New Year Brings "Playoffs" For Mayoral Contenders
CHICAGO (CBS) -- With seven weeks to go until the Feb. 22 election for mayor of Chicago, the campaign has moved from the end of the regular season and into the playoffs.
A major television war started this week. Frontrunner Rahm Emanuel released a new ad Tuesday touting his work on a major crime bill while with the Clinton administration and his plan to put 250 more cops on Chicago's streets if he's elected mayor.
Ads from Gery Chico and Carol Moseley Braun aren't far behind.
Officially, there are still seven candidates running for mayor, but as CBS 2 Chief Correspondent Jay Levine reports, it feels more like three or, at most, four.
The leading candidates, with one notable exception, sprinted out of the gate this week, focused not only on voters and issues, but on those they consider their main opposition.
Chico, former president of the Chicago Board of Education, said Tuesday, "I think it's myself, Emanuel and Braun" leading the race.
Chico unveiled a major jobs initiative Tuesday at World Wide Produce, with 500 employees he said he helped save from leaving the city. Among other things, his plan would create a new City Hall position of deputy mayor for business development and job creation.
"We have to greet people at the door who want to do business here with a hug, rather than a rule book," Chico said.
Among his other proposals were the creation of a "jobs cabinet," plans to use TIF funds to reduce rents for local businesses and to "train people to match employers' needs."
At the same time, Emanuel was at the Better Boys Club on the West Side, proposing a $95 million a year after-school program for Chicago Public Schools students. The program would provide at least 2 ½ hours a day of after-school programming to keep kids off the streets.

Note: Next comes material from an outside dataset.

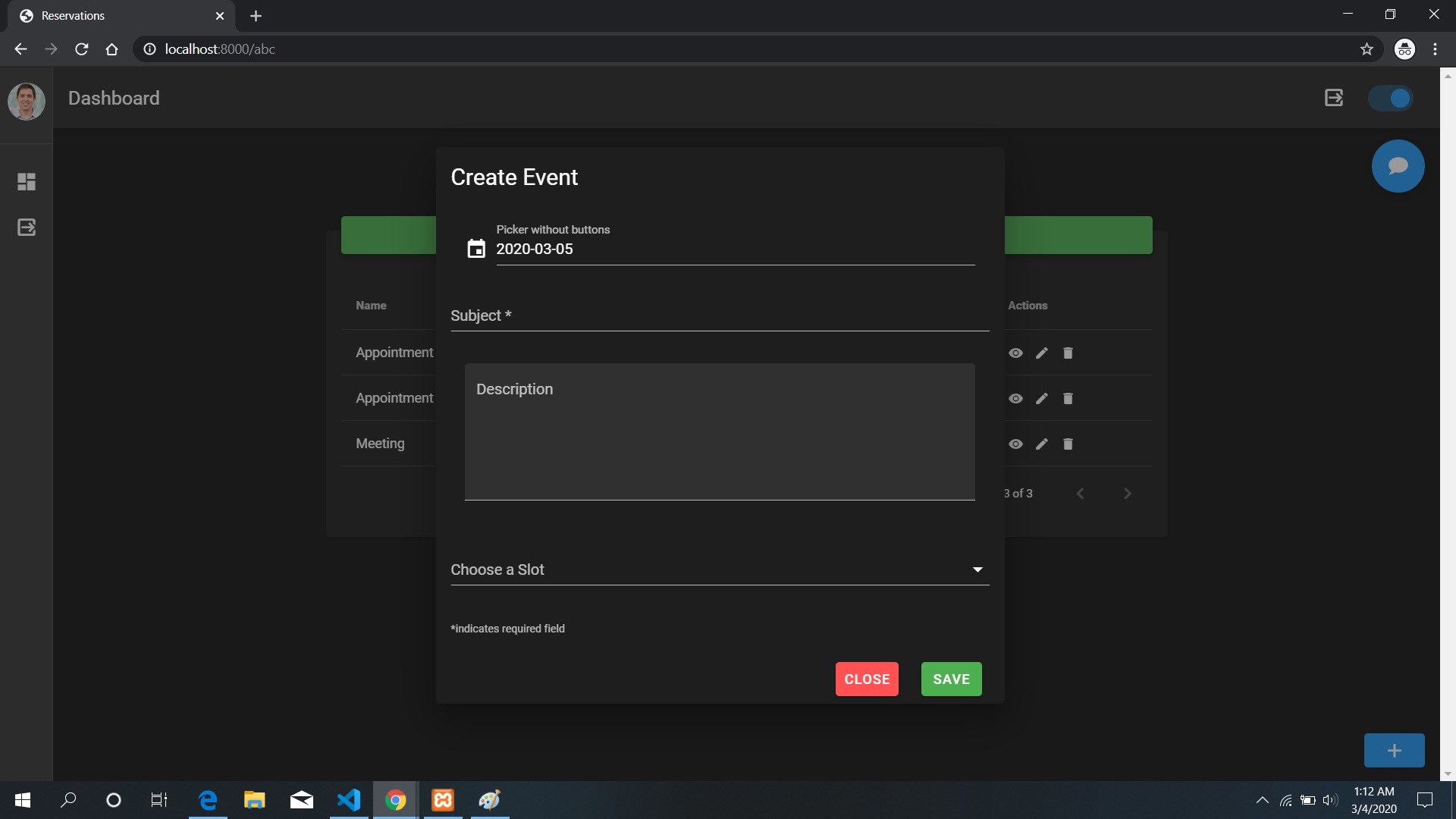
Task: Open the dashboard panel from the sidebar
Action: pyautogui.click(x=26, y=181)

"Kids would be safe and kids would be learning," Emanuel said.
Just back from a family vacation in Thailand, Emanuel also seemed to make a not-so-veiled reference to Carol Moseley Braun, who became the so-called "consensus candidate" for the African-American community after Danny Davis and James Meeks dropped out.
"The job of any one of us running for mayor is to lay down a vision of how we would tackle those challenges in a way that brings the city together and makes it a stronger city for all Chicagoans," Emanuel said.

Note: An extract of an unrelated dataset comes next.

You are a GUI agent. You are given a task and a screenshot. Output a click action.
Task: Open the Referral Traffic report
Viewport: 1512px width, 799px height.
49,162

Although most prominent African-American leaders, including Davis and Meeks, have thrown their support behind Braun, two other black candidates are still in the race – William "Dock" Walls and Patricia Van Pelt Watkins.
Also Tuesday, City Clerk Miguel del Valle announced endorsements of several aldermen.
Meantime, Braun stumbled a bit out of the gate this week, saying Monday that she wouldn't release her income tax returns until after the election because she didn't "want to."
She reversed herself later Monday and tried to recover quickly on Tuesday by releasing her tax returns for 2008 and 2009 and apologizing for saying she wouldn't in the first place.
"My remarks regarding the release of my tax returns sent the wrong message, and I regret the statement," she said in a statement on her website.